Shares of The New York Times (NYT) are up 35 cents, or 5.4%, at $6.87, after the company this morning slightly missed Q3 revenue expectations but beat by a penny on the bottom line.
The Times said it ended the quarter with 324,000 paying subscribers to its Times digital edition “package,” and various e-reader subscription options, combined. That’s an increase of 15% from the 281,000 the company recorded at the end of Q2.
Revenue in the three months ended in September fell 3.1%, year over year, to $537 million, yielding 5 cents a share in profit, excluding some costs.

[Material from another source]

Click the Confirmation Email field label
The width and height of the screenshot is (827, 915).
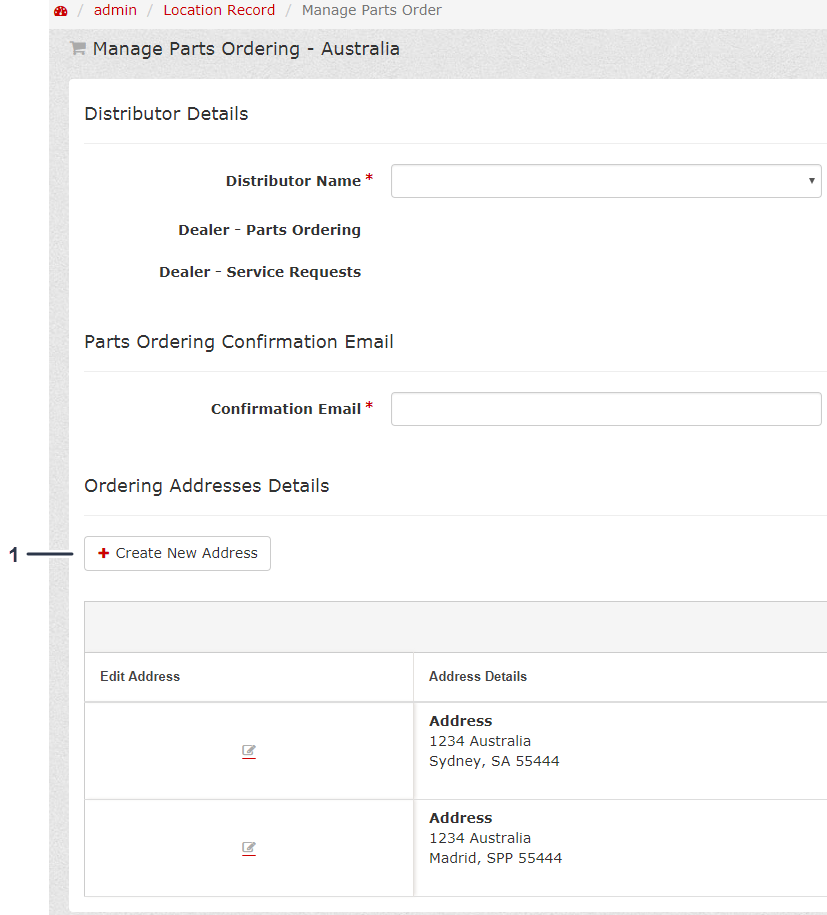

Analysts had been modeling $543 million and 4 cents.
Ad revenue dropped 8.8% but circulation rose 3.4%, with print ad revenue was down 10.4%, while digital revenue rose 4.5%. Circulation revenue was boosted by new subscribers to the Times’s digital edition.

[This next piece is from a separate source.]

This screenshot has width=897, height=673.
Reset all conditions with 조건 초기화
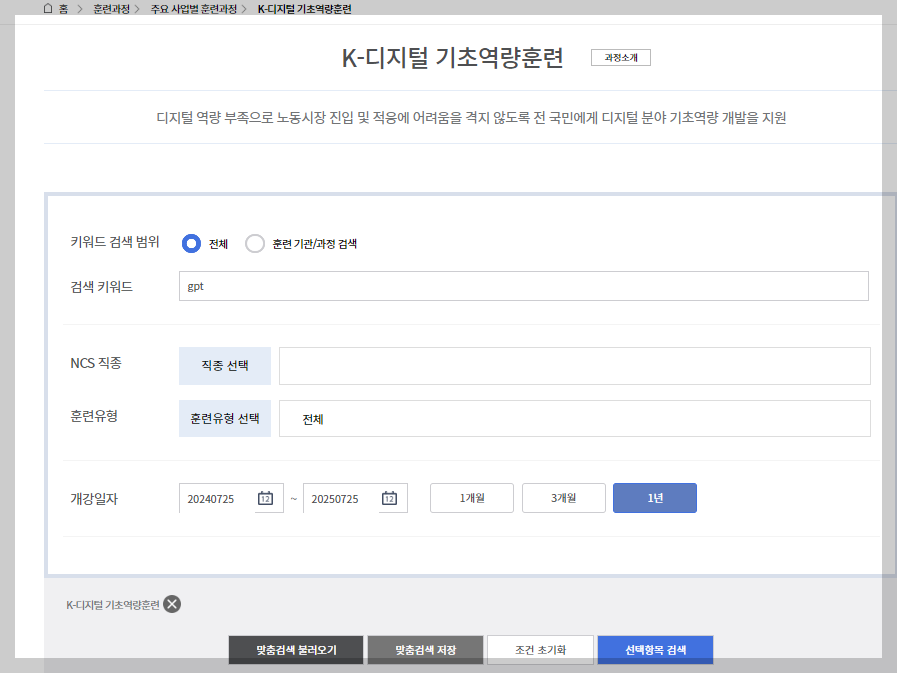coord(540,649)
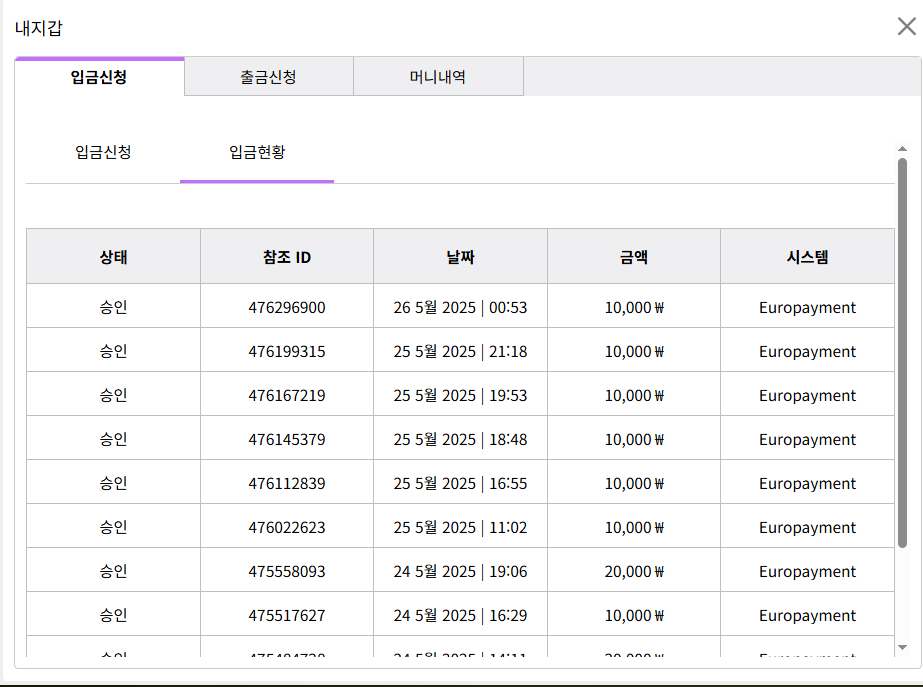Click the 금액 column header

point(634,257)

Operating costs fell 3.6% to $504 million.
The company said its circulation revenue will rise “in the low to mid single digits” this quarter, while operating costs will decline by the same percentage.

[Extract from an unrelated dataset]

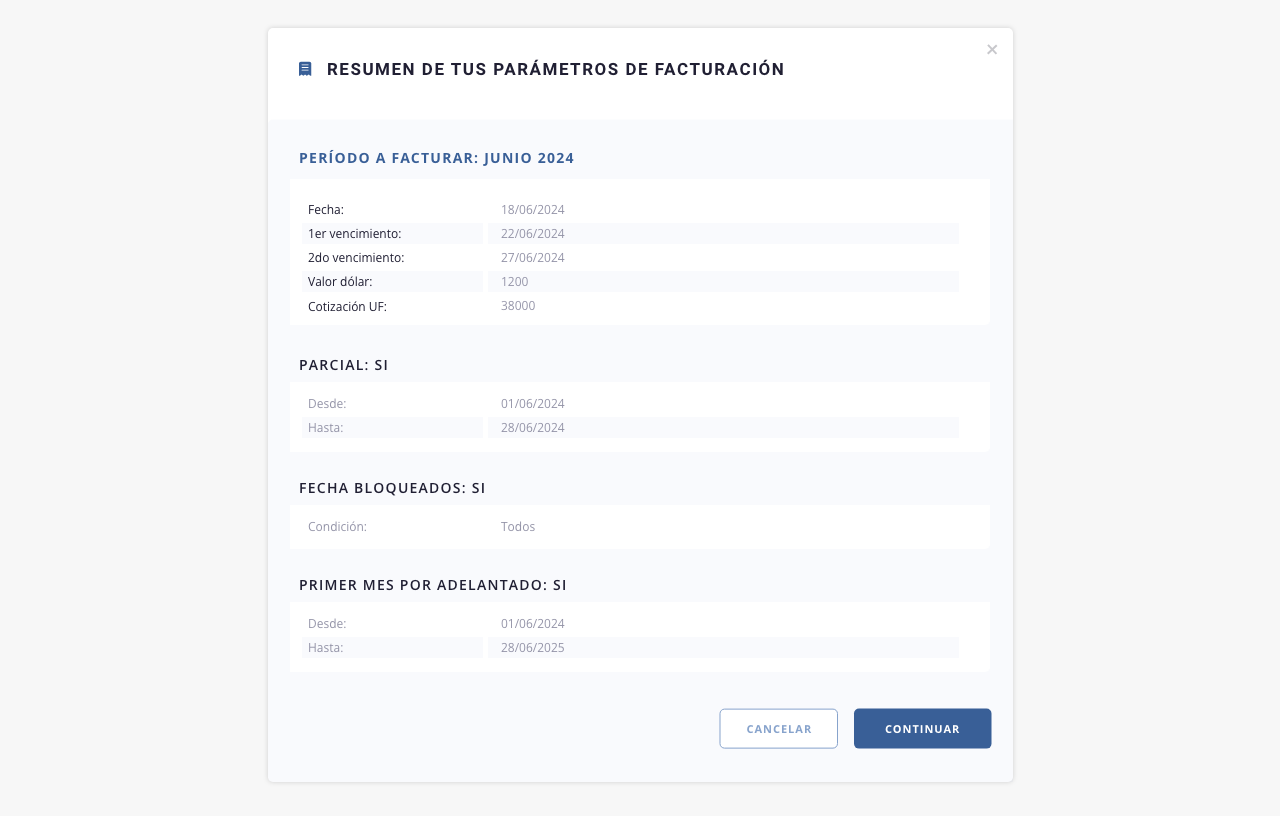Click the Continuar button
The image size is (1280, 816).
pyautogui.click(x=922, y=729)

In a note to clients shortly after the results, Citigroup’s Leo Kulp, who rates the shares a Buy, writes that costs were better than expected, and that the 100,000 additional payday subscribers was fewer than the 125,000 he was expecting, but probably more than the Street was looking for.
The circulation outlook, moreover, is not what he would have hoped for the current quarter, though costs decline is better than he’d hoped for.
Kulp reiterates a $7 price target on the stock.